---------- Dataset entries ----------
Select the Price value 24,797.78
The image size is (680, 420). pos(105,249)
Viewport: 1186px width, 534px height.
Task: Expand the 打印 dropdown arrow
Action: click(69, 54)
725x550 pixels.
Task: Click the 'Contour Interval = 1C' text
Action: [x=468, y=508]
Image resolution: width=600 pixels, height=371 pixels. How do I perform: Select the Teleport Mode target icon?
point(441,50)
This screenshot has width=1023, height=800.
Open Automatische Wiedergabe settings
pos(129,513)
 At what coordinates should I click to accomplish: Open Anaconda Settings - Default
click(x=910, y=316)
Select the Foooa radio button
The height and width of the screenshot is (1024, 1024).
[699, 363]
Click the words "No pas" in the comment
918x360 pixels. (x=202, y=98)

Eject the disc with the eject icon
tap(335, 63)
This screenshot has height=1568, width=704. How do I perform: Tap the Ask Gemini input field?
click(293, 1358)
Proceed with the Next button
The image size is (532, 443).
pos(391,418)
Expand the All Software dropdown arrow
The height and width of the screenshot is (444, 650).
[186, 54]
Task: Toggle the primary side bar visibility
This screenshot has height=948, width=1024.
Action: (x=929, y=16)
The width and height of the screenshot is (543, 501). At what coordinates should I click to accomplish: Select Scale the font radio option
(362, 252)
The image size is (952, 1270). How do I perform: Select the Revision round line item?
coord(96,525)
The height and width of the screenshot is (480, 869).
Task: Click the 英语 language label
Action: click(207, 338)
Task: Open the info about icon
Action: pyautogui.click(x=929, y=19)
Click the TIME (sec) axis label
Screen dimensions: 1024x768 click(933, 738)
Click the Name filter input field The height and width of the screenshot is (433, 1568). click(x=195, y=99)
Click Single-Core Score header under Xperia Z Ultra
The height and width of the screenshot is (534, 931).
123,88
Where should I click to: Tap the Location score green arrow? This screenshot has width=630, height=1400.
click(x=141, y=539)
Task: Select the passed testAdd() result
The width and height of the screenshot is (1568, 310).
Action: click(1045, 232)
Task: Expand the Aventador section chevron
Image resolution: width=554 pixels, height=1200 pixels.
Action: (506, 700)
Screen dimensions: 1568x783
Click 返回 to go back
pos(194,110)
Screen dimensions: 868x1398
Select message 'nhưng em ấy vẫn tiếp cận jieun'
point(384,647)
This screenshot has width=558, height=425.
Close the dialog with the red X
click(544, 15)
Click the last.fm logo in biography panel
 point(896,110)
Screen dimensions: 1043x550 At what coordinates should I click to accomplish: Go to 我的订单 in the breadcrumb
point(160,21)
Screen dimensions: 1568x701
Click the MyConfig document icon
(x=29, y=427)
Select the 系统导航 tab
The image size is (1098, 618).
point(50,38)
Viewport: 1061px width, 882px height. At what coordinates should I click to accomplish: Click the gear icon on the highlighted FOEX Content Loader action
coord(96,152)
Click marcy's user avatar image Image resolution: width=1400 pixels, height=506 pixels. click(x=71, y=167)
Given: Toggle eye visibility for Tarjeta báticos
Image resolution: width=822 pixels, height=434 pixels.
----------
Reproduce every line above without error.

> _Exercise result_:
Select the Price value 24,797.78
The image size is (680, 420). pos(105,249)
Viewport: 1186px width, 534px height.
Task: Expand the 打印 dropdown arrow
Action: click(69, 54)
725x550 pixels.
Task: Click the 'Contour Interval = 1C' text
Action: [x=468, y=508]
Image resolution: width=600 pixels, height=371 pixels. How do I perform: Select the Teleport Mode target icon?
point(441,50)
This screenshot has width=1023, height=800.
Open Automatische Wiedergabe settings
pos(129,513)
 At what coordinates should I click to accomplish: Open Anaconda Settings - Default
click(x=910, y=316)
Select the Foooa radio button
The height and width of the screenshot is (1024, 1024).
[699, 363]
Click the words "No pas" in the comment
918x360 pixels. (x=202, y=98)

Eject the disc with the eject icon
tap(335, 63)
This screenshot has height=1568, width=704. How do I perform: Tap the Ask Gemini input field?
click(293, 1358)
Proceed with the Next button
The image size is (532, 443).
pos(391,418)
Expand the All Software dropdown arrow
The height and width of the screenshot is (444, 650).
[186, 54]
Task: Toggle the primary side bar visibility
This screenshot has height=948, width=1024.
Action: (x=929, y=16)
The width and height of the screenshot is (543, 501). At what coordinates should I click to accomplish: Select Scale the font radio option
(362, 252)
The image size is (952, 1270). How do I perform: Select the Revision round line item?
coord(96,525)
The height and width of the screenshot is (480, 869).
Task: Click the 英语 language label
Action: click(207, 338)
Task: Open the info about icon
Action: pyautogui.click(x=929, y=19)
Click the TIME (sec) axis label
Screen dimensions: 1024x768 click(933, 738)
Click the Name filter input field The height and width of the screenshot is (433, 1568). click(x=195, y=99)
Click Single-Core Score header under Xperia Z Ultra
The height and width of the screenshot is (534, 931).
123,88
Where should I click to: Tap the Location score green arrow? This screenshot has width=630, height=1400.
click(x=141, y=539)
Task: Select the passed testAdd() result
The width and height of the screenshot is (1568, 310).
Action: click(1045, 232)
Task: Expand the Aventador section chevron
Image resolution: width=554 pixels, height=1200 pixels.
Action: (506, 700)
Screen dimensions: 1568x783
Click 返回 to go back
pos(194,110)
Screen dimensions: 868x1398
Select message 'nhưng em ấy vẫn tiếp cận jieun'
point(384,647)
This screenshot has width=558, height=425.
Close the dialog with the red X
click(544, 15)
Click the last.fm logo in biography panel
 point(896,110)
Screen dimensions: 1043x550 At what coordinates should I click to accomplish: Go to 我的订单 in the breadcrumb
point(160,21)
Screen dimensions: 1568x701
Click the MyConfig document icon
(x=29, y=427)
Select the 系统导航 tab
The image size is (1098, 618).
point(50,38)
Viewport: 1061px width, 882px height. At what coordinates should I click to accomplish: Click the gear icon on the highlighted FOEX Content Loader action
coord(96,152)
Click marcy's user avatar image Image resolution: width=1400 pixels, height=506 pixels. click(x=71, y=167)
Given: Toggle eye visibility for Tarjeta báticos
Image resolution: width=822 pixels, height=434 pixels.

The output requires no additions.